William Grills Knight (23 January 1839 – 3 May 1903) was a prominent businessman and politician who served as the mayor of Albany in the Great Southern region of Western Australia.

Knight was born 23 January 1839 in Fremantle, Western Australia to Stephen Henry Knight, a postmaster who had arrived on Parmelia in 1829 as one of the first settlers. The family moved to Albany the following year.

He married Ann Augusta McKail and together they had four children.
In 1865 Knight was working as a farmer and grazier at Woodlands, a farm owned by John McKail, in the Porongurups.

The Rocks, an iconic building in Albany, was built by Grills in 1882 as his residence. The building, now used as an exclusive hotel, is heritage listed.

First elected in 1876 Knight then served as chairman from 1877 to 1879. Knight remained on the council and was elected as Mayor of Albany in 1886.

While Mayor, Knight raised the required capital to build the Albany Town Hall in 1886, which he later opened in 1888. By 1889 Lancel Victor de Hamel was elected Mayor, with Knight remaining on the council until his re-election as Mayor in 1897. He remained as Mayor until 1899 when C. M. McKenzie was elected to the position.

In 1896, Knight and his son started a shipping and station agents business in Albany.

Knight died in Albany on 4 May 1903 and was buried at Memorial Park Cemetery.

■ **SUPPLIED DATA**:
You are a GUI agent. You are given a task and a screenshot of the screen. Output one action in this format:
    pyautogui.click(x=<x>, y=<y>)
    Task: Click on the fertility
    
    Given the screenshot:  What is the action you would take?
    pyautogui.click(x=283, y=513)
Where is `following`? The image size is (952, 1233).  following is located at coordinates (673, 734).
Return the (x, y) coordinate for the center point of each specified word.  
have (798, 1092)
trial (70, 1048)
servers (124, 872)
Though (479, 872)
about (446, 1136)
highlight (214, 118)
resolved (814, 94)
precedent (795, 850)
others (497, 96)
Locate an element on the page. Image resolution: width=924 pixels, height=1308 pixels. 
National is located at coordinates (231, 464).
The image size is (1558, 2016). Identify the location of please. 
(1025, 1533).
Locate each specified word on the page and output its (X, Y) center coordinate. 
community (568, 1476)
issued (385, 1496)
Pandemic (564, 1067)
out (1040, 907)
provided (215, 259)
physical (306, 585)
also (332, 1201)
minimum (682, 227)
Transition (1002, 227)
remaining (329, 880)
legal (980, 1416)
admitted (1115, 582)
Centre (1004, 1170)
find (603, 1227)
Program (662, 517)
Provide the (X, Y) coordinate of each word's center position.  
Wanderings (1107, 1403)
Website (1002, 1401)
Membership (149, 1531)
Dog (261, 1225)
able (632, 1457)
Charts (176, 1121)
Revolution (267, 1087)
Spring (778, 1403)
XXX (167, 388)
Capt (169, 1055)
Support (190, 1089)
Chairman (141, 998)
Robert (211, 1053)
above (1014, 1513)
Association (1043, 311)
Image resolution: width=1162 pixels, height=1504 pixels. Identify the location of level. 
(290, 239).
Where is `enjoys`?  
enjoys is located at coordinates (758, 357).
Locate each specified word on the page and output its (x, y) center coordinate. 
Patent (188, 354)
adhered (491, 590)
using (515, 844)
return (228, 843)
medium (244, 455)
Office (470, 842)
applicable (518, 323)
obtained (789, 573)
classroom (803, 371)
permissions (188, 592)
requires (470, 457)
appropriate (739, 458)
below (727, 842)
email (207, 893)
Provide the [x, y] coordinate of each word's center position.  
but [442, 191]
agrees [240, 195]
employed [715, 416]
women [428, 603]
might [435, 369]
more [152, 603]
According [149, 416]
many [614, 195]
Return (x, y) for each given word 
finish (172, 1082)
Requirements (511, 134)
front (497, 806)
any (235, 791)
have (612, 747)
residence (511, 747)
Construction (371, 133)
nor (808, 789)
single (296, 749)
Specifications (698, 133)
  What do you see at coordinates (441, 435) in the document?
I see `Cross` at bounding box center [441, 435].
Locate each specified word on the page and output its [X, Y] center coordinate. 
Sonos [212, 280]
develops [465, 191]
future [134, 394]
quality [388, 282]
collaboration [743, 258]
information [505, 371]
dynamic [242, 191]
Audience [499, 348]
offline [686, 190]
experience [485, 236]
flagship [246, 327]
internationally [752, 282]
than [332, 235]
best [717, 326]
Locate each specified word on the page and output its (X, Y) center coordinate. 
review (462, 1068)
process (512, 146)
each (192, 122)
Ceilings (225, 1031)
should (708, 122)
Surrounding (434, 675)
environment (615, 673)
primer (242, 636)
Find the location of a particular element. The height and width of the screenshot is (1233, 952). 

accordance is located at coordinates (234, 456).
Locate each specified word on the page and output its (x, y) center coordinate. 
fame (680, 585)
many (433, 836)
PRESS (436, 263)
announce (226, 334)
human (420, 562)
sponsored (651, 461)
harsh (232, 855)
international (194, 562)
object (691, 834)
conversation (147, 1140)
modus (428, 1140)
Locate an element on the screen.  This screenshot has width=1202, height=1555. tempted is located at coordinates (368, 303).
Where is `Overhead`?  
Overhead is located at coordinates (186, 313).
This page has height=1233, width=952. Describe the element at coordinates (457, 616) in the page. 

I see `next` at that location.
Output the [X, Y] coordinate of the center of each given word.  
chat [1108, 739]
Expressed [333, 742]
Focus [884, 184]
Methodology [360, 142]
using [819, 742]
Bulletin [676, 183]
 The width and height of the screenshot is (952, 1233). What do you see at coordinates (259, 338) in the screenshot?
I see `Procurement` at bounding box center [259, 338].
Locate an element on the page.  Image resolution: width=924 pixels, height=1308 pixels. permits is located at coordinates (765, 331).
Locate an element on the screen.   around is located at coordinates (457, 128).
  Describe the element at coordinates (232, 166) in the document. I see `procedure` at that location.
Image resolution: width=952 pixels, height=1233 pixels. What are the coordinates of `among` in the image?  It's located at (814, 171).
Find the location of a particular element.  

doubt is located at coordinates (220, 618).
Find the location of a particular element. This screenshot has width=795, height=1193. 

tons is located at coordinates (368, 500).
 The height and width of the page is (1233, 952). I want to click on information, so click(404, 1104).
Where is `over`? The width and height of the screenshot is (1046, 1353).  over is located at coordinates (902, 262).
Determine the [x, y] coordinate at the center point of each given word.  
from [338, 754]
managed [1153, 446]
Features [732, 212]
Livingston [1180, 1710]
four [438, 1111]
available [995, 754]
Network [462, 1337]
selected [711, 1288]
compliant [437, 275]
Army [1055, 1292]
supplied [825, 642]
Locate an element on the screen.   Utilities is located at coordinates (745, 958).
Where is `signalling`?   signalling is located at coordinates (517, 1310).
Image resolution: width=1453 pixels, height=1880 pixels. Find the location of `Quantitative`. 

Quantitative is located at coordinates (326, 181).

■ **CHECK YOUR UNDERSTANDING**:
**1.** From the passage on William Grills Knight, echo the part between "William Grills Knight" and "is heritage listed.", inclusive.
**2.** Answer these from the passage on William Grills Knight:
(a) On what ship did Knight's father arrive?
(b) What kind of business did Knight and his son start in 1896?
(c) In what year did Knight open the Albany Town Hall?
**3.** In the passage on William Grills Knight, rewrite the paragraph beginning "While Mayor, Knight raised" as a short list, keeping its main facts.

■ **ANSWERS BY ITEM**:
**1.**
William Grills Knight (23 January 1839 – 3 May 1903) was a prominent businessman and politician who served as the mayor of Albany in the Great Southern region of Western Australia.

Knight was born 23 January 1839 in Fremantle, Western Australia to Stephen Henry Knight, a postmaster who had arrived on Parmelia in 1829 as one of the first settlers. The family moved to Albany the following year.

He married Ann Augusta McKail and together they had four children.
In 1865 Knight was working as a farmer and grazier at Woodlands, a farm owned by John McKail, in the Porongurups.

The Rocks, an iconic building in Albany, was built by Grills in 1882 as his residence. The building, now used as an exclusive hotel, is heritage listed.

**2.**
(a) Parmelia
(b) A shipping and station agents business
(c) 1888

**3.**
- 1886: As Mayor, Knight raised the capital to build the Albany Town Hall.
- 1888: Knight opened the Town Hall.
- 1889: Lancel Victor de Hamel was elected Mayor, and Knight stayed on the council.
- 1897: Knight was re-elected Mayor.
- 1899: C. M. McKenzie was elected Mayor, ending Knight's term.